A + button is definitely in the top 20% --- you can't do anything without it --- whereas a delete is usually not a common operation, and is destructive, so can probably better be hidden away a bit.
The usual solution to this problem is to put the [+] and [-] buttons next to each other (see, for example, the Network pane in System Preferences). I generally find those buttons large enough that I don't hit the wrong one by mistake, although I can see that potentially being a problem.
If that option doesn't suit you, maybe take inspiration from Safari: put an 'x' inside the selected (or hovered) item.
Since your app supports undoing of deletion, I would suggest that you err on the side of making deleting stuff easy (at the expense of making it too easy) and make it obvious that these mistakes are easily undo-able. GMail does a decent job of that.
HTH.
How frequently is delete needed? Does the data and the user's expectation encourage deleting this data often? (is it a list of tasks, for example)? If so i'd certainly include a contextual action menu, even if Delete was the only option.
Cmd + Backspace may be a little unusual for people too - I know it's used in other places on OSX, but those places also provide context menus to expose the delete - i'd be surprised is every user knows about Cmd + Backspace, so i'd probably change it to Backspace (you do have undo support, so you're covered there).
Finally, and hopefully I don't sound like a git, but it suggests that the built-in help doesn't offer enough guidance on this - might be worth revising it?
Matt gave pretty much the same answer I was going to write.

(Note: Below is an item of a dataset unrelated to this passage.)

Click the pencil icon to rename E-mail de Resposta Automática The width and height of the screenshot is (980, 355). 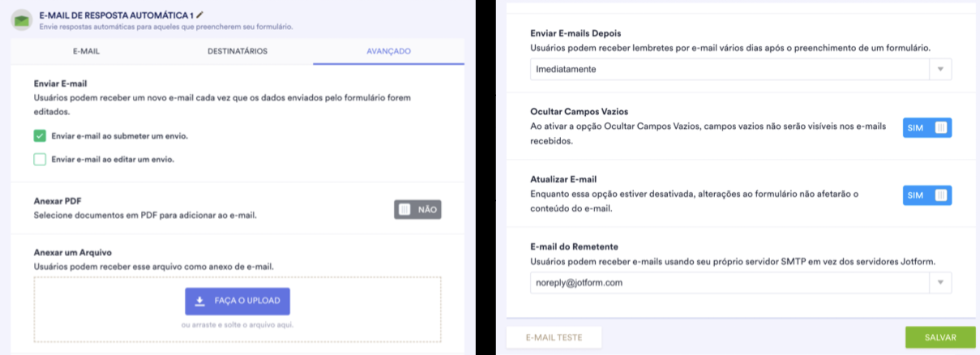pyautogui.click(x=200, y=15)
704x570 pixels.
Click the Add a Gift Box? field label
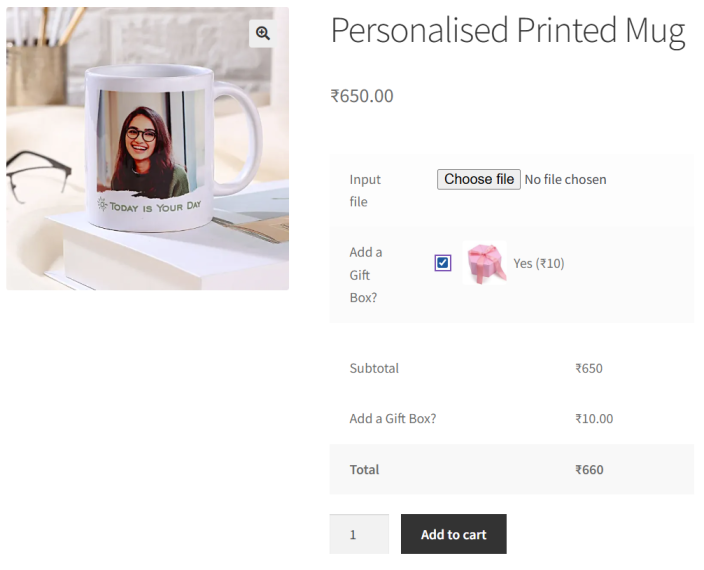[x=365, y=275]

Note that when you delete the object, you should animate it away: this provides valuable visual feedback: the animation (about 1/3 of a second is good) is long enough to catch the user’s eye, and they’ll see the object disappearing. If the object just disappeared without animating, the user would notice that something had changed instantaneously in the list, but would be less certain what it was. The animation reinforces the meaning of the delete button in the user’s mental model.